State Senate candidate Rob Michalik highlighted his plan for moving Connecticut forward during a legislative debate sponsored by the Greater Bristol Chamber of Commerce Monday night at St. Paul Catholic High School in Bristol.
“In order to grow jobs here in Connecticut and keep our seniors, children and grandchildren from leaving the state, we have to do three things,” said Michalik, according to a news release from his campaign. “First and foremost, we need to get our fiscal house in order by controlling taxes and spending and appropriately addressing our long-term unfunded liabilities. Second, we need to take steps to eliminate unnecessary regulations that prevent businesses from growing. Lastly, we need to make sound, prudent investments in the areas of transportation, high quality education, and innovation.”
“When asked how we can best keep our young working professionals here in Connecticut, Mr. Martin suggested we need more Starbucks.” said Michalik in his campaign release. “It is disappointing to hear little mention of the stressful burden of debt and availability of high paying jobs. The key to keeping people, young or old, here in Connecticut is making sure we have good paying jobs, not the number of Starbucks in a given area.”
Michalik also contrasted his position on education with that of his opponent, Henri Martin, whom Michalik called “the leading anti-education voice” on the Bristol city council, said the news release.
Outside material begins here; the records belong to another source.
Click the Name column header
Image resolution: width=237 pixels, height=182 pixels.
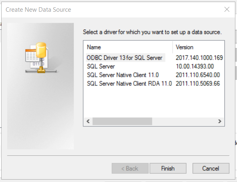coord(128,47)
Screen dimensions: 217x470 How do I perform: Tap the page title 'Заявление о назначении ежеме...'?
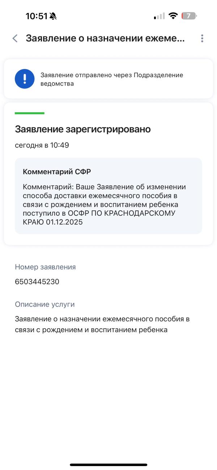coord(105,39)
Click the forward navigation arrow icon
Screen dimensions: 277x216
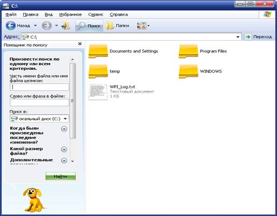[x=47, y=26]
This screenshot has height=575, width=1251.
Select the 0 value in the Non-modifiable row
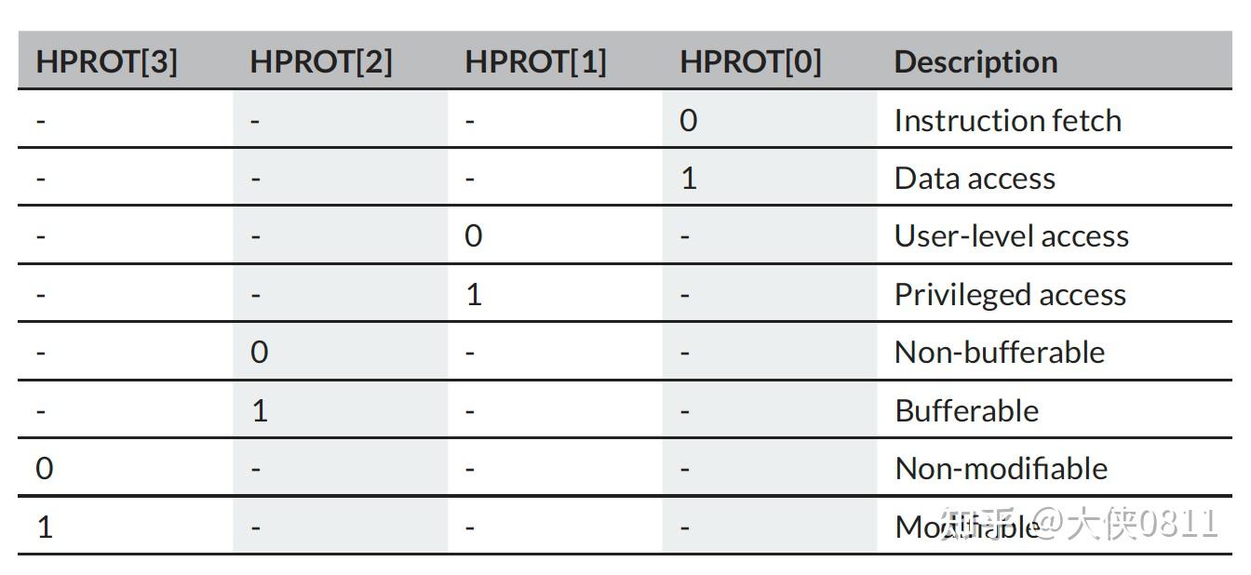tap(44, 468)
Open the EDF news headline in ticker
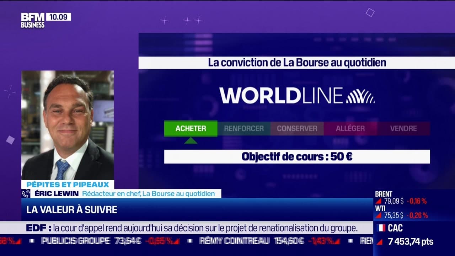This screenshot has height=256, width=455. (192, 228)

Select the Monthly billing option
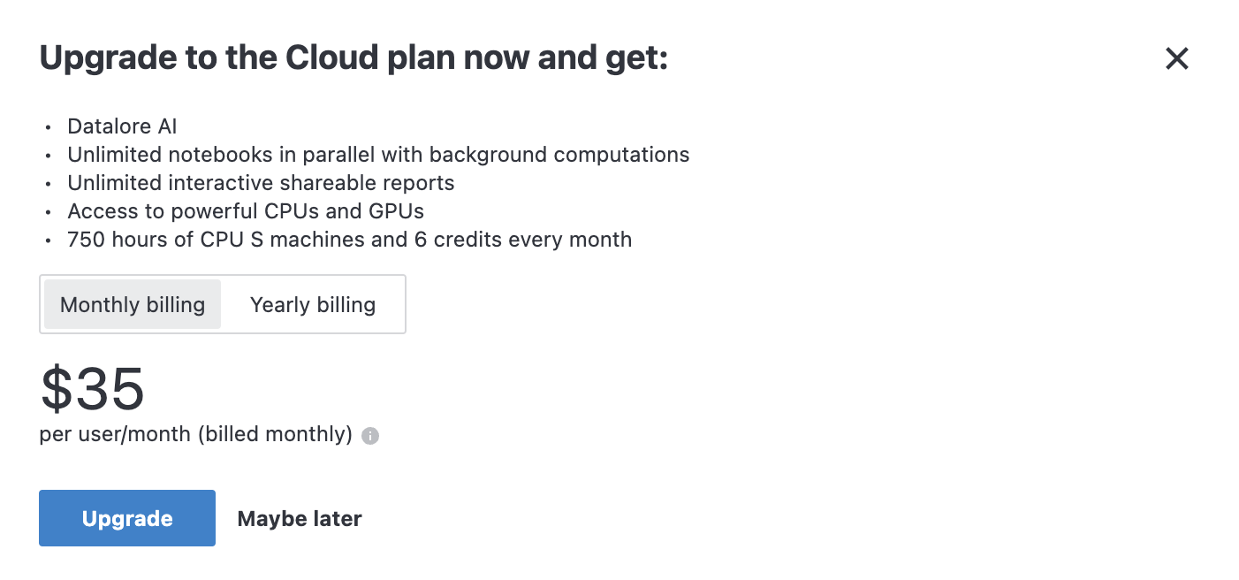[x=133, y=305]
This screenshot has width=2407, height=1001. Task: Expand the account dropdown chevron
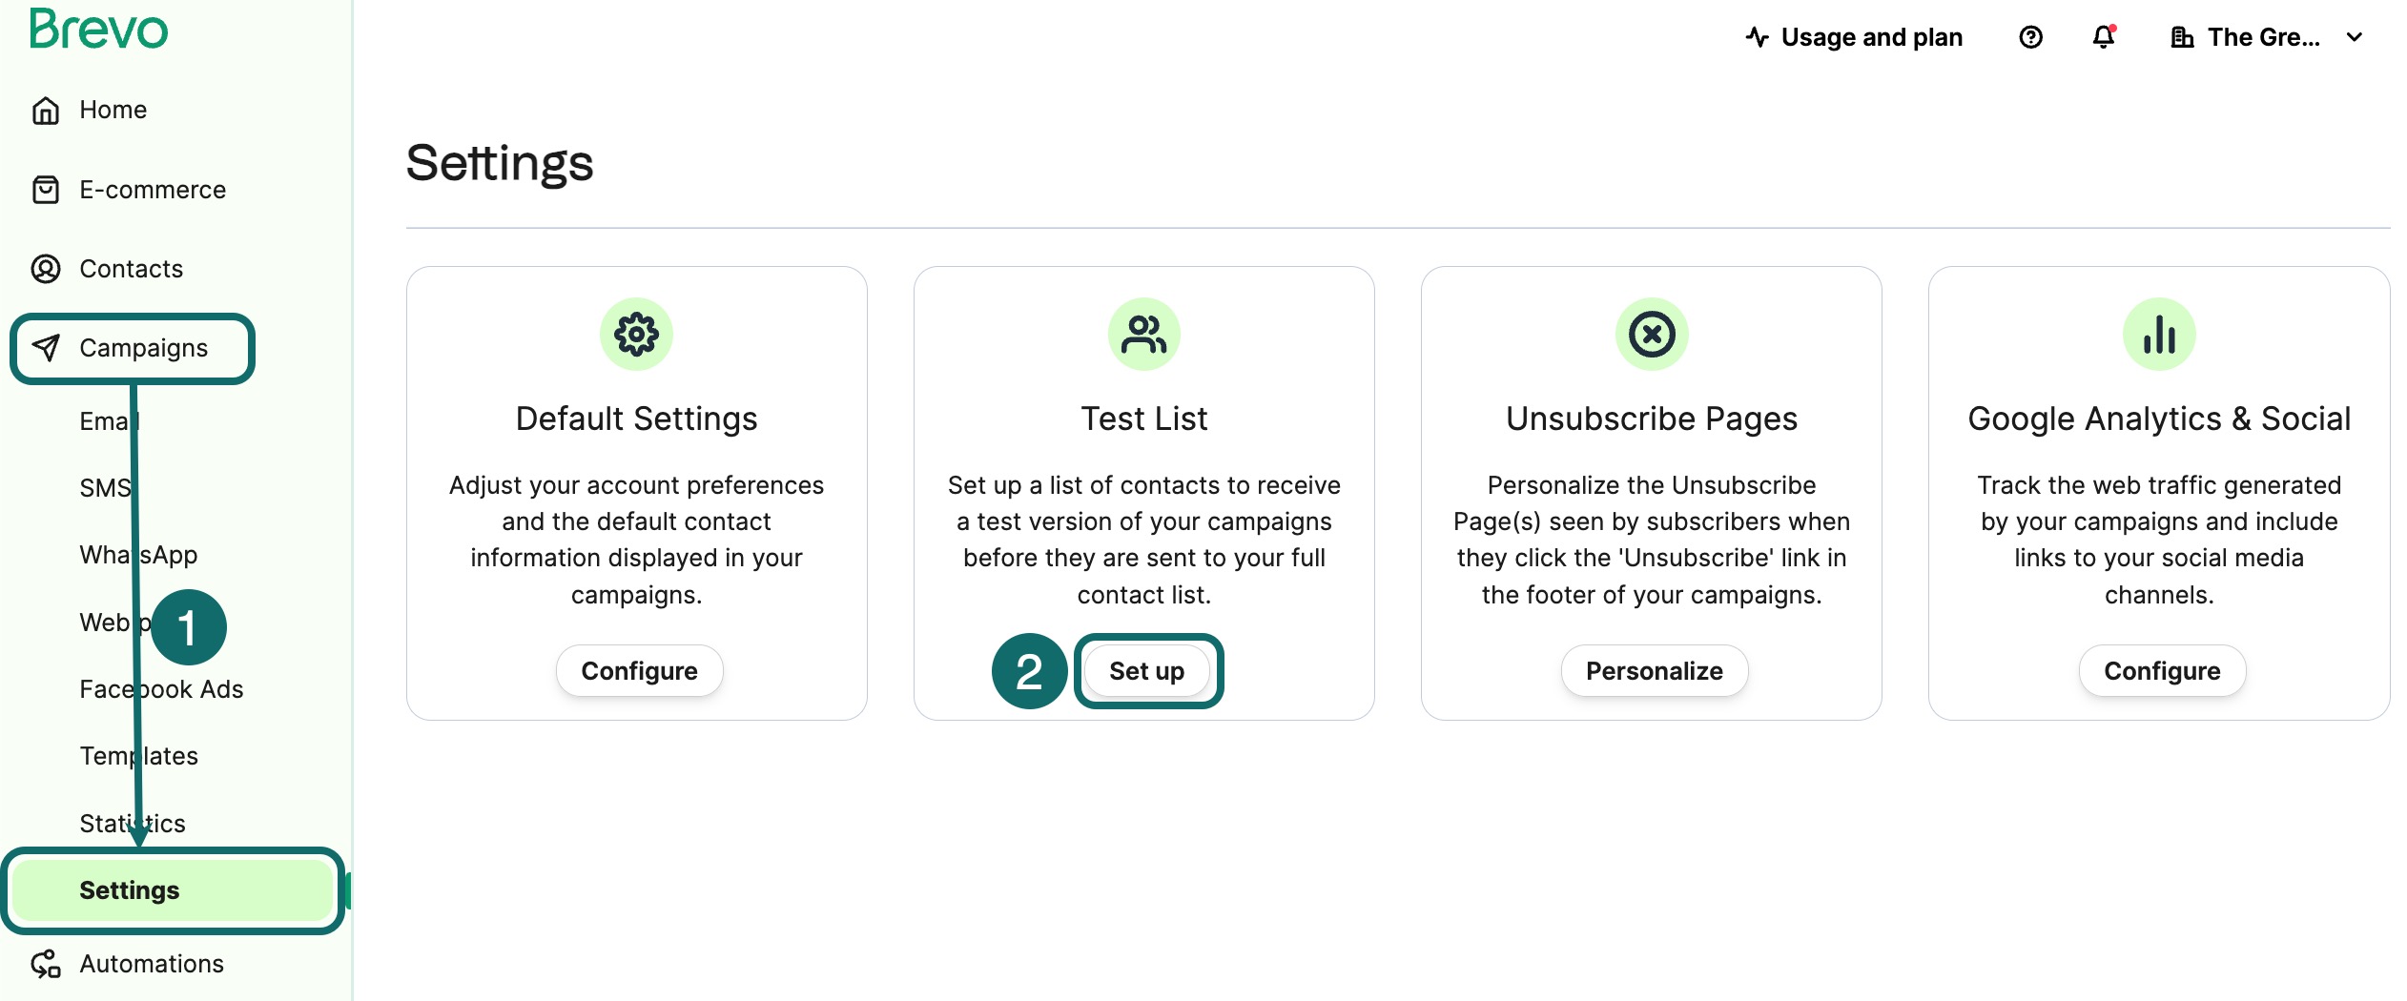(2355, 37)

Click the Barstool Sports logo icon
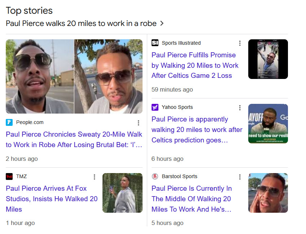(155, 176)
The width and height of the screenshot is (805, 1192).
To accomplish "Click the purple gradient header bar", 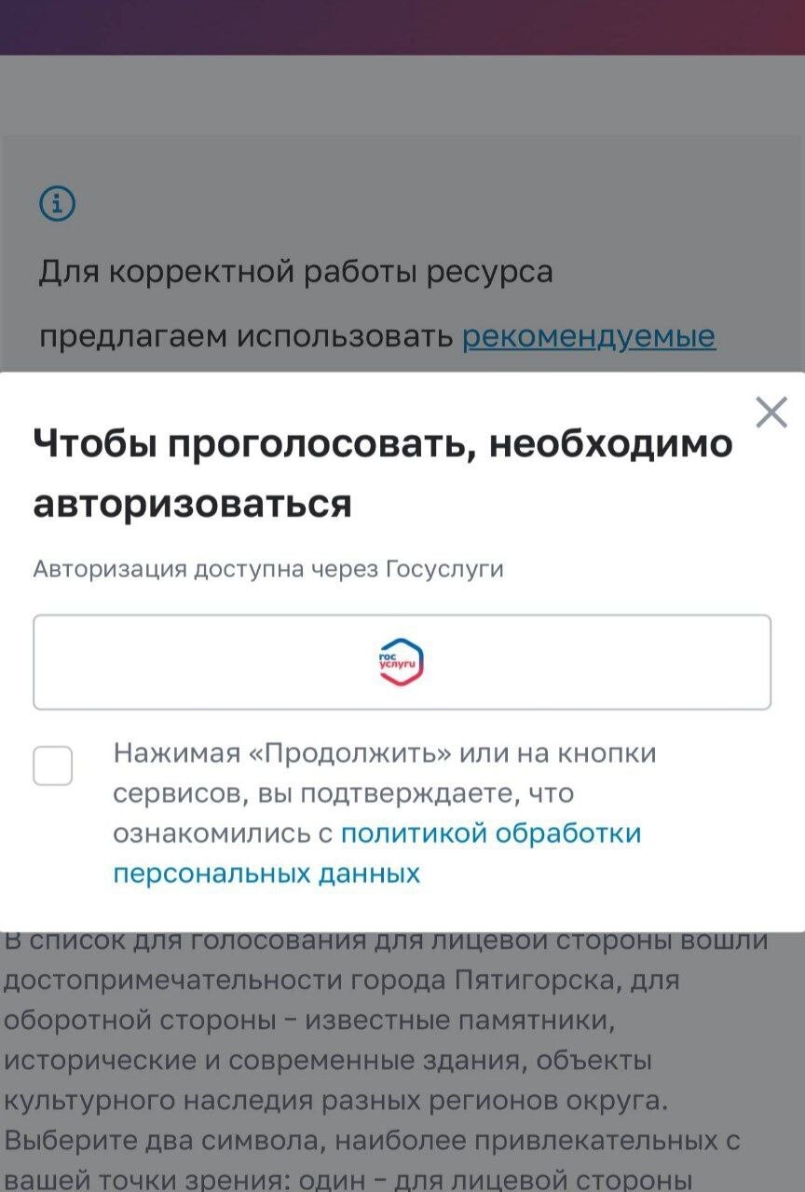I will pyautogui.click(x=403, y=26).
Michalik noted in his press release Martin voted against this year’s city budget because he wanted cuts in education funding – a position that put Martin at odds with every one of the other 14 Republicans and Democrats, each of whom opposed those cuts and voted for the budget.
When asked how to combat the large number of long-term unemployed and the shift away from manual labor jobs toward information and technology-based careers, Michalik, according to the press release highlighted the need for job training and education. “We have to control spending, but we need to prioritize funding for job training to help the unemployed and funding for education to prepare our students for the jobs of today – and the jobs of tomorrow,” noted Michalik, his press release said.